Acupuncture: What Underlies Needle Administration?

Traditional Chinese Medicine Department, The 2nd Teaching Hospital, Jilin University, 218 Ziqiang Street, Changchun 130041, Jilin Province, China

Received 18 July 2007; Accepted 17 December 2007

Copyright © 2009 Tao Liu. This is an open access article distributed under the Creative Commons Attribution License, which permits unrestricted use, distribution, and reproduction in any medium, provided the original work is properly cited.


Acupuncture is an ancient Chinese therapy with its mode of action unclear and efficacy inconclusive. A lack of attention given to the role of psychosocial context presented in clinical provision of acupuncture may mainly account for the current dilemma in acupuncture research. This psychosocial context induces various cognitive and affective processes in the patient while receiving this treatment.
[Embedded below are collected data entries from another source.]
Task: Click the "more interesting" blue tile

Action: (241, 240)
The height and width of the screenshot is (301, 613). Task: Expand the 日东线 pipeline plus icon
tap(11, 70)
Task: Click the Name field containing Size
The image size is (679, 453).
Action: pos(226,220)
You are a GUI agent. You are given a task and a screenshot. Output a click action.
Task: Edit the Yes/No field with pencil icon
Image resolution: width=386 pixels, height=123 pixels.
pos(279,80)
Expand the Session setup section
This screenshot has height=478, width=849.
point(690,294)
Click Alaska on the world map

On the basis of the analysis of these psychological factors involved in clinical provision of acupuncture and in light of prior studies on the placebo effect, the author hypothesizes that acupuncture works through potentiation and modulation of a highly organized and somatotopic network of endogenous opioids that links expectation, attention and body schema. This hypothesis, which focuses on the contextual factors involved in clinical provision of acupuncture, has immediate clinical and experimental implications and will take the acupuncture debate much further forward.